Archive for September, 2009

A question by Furstenberg

September 25, 2009

Yesterday I was talking about some properties of different dimensions with Furstenburg. Somehow I mentioned Kekaya, and he told me about the following question he has been longing to solve (which is amazingly many similarities to Kekaya):

For set S \in \mathbb{R}^2, if \exists \delta>0 s.t. for all direction \theta, \exists line l with direction \theta s.t. \dim (l \cap S) > \delta . Does it follow that \dim(A) \geq 1 ?

Note that a stronger conjecture would be \dim(A) is at least 1+\delta which when taking \delta = 1 would give a generalization of the 2-dimensional Kekaya. (i.e. instead of having to have a line segment, we only require a 1-dimension set in each direction)

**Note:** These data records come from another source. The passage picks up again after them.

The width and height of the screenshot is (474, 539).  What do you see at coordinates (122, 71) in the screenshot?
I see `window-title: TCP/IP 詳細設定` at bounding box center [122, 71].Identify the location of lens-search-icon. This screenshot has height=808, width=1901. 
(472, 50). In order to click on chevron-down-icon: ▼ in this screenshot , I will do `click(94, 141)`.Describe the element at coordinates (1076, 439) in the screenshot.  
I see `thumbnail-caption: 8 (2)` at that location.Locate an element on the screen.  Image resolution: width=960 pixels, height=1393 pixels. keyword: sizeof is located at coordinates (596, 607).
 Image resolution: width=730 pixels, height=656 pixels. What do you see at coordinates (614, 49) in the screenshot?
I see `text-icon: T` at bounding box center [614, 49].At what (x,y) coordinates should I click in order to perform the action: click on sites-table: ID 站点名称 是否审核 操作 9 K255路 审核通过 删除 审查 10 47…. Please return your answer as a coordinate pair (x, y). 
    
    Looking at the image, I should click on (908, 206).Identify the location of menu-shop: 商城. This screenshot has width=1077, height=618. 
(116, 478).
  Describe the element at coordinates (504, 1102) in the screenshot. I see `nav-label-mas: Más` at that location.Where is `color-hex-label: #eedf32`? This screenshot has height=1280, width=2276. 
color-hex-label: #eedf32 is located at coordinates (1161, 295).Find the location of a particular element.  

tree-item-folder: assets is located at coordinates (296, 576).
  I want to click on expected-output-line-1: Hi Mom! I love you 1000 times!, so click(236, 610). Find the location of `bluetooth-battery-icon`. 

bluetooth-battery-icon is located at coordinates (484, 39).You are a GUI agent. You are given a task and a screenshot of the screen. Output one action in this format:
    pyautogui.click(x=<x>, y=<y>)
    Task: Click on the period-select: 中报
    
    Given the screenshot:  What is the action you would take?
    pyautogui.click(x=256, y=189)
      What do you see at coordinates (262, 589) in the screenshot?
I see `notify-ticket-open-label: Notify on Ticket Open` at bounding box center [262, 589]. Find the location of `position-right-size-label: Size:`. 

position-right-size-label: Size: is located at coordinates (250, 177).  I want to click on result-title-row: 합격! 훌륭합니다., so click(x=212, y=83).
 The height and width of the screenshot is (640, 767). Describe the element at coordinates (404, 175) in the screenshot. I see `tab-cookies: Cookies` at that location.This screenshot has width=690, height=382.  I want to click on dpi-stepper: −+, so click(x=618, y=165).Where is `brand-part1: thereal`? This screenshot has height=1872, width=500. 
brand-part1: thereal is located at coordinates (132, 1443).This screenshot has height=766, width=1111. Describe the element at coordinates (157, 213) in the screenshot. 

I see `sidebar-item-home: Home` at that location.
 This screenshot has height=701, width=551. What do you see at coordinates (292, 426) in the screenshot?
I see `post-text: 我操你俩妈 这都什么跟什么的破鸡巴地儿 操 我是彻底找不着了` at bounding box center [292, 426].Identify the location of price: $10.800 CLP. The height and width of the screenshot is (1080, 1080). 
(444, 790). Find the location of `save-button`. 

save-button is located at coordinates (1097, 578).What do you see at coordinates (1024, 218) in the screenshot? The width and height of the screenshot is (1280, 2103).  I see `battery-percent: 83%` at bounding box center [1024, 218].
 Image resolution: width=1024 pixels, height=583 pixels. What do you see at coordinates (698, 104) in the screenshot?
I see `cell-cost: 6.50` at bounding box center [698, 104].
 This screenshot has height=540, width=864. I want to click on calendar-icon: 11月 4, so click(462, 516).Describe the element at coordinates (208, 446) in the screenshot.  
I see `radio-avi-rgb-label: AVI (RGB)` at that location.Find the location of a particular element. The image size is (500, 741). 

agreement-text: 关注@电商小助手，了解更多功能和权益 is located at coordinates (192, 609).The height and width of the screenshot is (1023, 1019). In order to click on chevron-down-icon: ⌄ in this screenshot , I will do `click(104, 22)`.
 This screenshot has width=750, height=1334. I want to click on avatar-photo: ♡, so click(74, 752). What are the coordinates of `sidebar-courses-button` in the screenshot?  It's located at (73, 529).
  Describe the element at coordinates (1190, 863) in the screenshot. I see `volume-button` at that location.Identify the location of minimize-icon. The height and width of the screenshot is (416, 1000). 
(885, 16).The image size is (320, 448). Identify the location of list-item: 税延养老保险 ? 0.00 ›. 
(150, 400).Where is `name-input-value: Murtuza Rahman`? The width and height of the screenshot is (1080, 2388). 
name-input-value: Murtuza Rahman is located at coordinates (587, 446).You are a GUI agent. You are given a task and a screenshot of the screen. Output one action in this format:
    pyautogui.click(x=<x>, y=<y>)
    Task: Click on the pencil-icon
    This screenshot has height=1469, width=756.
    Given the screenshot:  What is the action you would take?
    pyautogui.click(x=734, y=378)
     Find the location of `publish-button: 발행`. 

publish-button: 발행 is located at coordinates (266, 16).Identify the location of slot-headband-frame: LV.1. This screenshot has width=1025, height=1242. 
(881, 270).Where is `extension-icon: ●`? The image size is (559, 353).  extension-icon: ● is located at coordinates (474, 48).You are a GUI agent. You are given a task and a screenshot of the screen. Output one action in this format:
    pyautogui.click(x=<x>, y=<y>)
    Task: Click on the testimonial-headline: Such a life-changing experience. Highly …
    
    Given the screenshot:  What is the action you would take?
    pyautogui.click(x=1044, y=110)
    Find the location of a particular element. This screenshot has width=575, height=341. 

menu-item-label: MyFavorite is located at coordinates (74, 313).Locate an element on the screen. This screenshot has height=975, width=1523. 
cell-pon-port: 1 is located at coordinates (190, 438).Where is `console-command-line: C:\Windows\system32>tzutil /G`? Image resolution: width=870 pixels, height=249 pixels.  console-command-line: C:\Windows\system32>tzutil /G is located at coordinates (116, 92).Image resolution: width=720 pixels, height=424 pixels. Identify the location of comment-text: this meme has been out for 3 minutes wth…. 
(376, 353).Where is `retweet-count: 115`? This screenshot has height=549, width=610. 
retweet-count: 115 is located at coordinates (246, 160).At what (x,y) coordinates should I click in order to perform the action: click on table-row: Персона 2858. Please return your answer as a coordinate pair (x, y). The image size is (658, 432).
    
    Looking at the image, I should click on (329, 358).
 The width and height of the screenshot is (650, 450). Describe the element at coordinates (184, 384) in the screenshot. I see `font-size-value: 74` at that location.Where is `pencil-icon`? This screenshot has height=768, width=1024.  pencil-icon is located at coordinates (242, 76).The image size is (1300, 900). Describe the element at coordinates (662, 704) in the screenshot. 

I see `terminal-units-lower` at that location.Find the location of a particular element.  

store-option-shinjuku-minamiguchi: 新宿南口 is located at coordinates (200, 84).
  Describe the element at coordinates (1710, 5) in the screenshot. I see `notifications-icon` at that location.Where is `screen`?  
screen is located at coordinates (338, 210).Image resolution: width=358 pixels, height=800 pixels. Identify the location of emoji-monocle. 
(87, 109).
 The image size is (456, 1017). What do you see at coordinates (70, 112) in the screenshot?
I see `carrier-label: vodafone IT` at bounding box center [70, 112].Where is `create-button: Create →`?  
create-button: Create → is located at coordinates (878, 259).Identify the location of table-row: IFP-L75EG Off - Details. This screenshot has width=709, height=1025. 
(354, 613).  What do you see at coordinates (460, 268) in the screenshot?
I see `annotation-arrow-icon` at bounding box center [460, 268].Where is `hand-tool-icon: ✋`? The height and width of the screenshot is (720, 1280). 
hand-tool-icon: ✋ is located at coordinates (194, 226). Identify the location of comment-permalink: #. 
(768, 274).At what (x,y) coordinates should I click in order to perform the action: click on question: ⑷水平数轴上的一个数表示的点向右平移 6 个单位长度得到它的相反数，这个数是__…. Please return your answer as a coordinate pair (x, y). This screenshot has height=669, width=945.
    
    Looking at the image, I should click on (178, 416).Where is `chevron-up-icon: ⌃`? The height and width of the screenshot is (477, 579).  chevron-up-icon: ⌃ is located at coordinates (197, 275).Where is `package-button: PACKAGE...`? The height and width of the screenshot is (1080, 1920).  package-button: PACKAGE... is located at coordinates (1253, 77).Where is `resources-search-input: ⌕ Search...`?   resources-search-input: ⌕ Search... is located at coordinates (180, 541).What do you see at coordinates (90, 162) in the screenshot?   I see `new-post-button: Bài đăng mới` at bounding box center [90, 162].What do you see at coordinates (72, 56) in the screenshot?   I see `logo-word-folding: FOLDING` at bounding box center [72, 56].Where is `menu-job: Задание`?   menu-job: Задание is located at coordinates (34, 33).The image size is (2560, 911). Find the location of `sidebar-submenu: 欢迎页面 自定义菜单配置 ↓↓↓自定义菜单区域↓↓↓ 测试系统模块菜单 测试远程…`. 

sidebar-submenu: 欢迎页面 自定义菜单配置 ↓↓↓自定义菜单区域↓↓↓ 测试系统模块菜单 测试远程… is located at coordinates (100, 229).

Reviewing the proofs of the 2-dimsional Kekaya, I found they all rely on the fact that the line segment is connected…Hence it might be interesting to even find an answer to the following question:

If A \subseteq \mathbb{R}^2 contains a measure 1 set in every direction, does it follow that \dim(A)=2?


September 24, 2009

Amie Wilkinson asked me the following question some time ago:

Given a smooth convex Jordan curve J \subseteq \mathbb{R}^2, consider the billiard map \varphi: J \times (0, \pi) \rightarrow J \times (0, \pi), let \pi_\theta: J \times (0, \pi) \rightarrow (0, \pi) be the projection.

a) If \forall (p, \theta) \in J \times (0, \pi), \pi_\theta \circ \varphi (p, \theta) = \theta, does this imply J is a circle?

(Yes, in fact we only need \varphi to fix the second component of points in \{p, q \} \times (0, \pi) for a chosen pair of points p, q. Classical geometry)

b) If \forall p \in J, \pi_\theta \circ \varphi (p, \pi/2) = \pi/2, does this imply J is a circle?

(No, my example was a cute construction that attaches six circular arcs together)

c) What’s the smallest set S \subseteq (0, \pi) s.t. if \varphi fixes the second component on J \times S then J has to be a circle?

I am still thinking about c)…My guess is that any sub interval would work, and of course any dense subset inside a given set works equally well as the whole set…

But is it possible to have only finitely many angles? Maybe even two angles?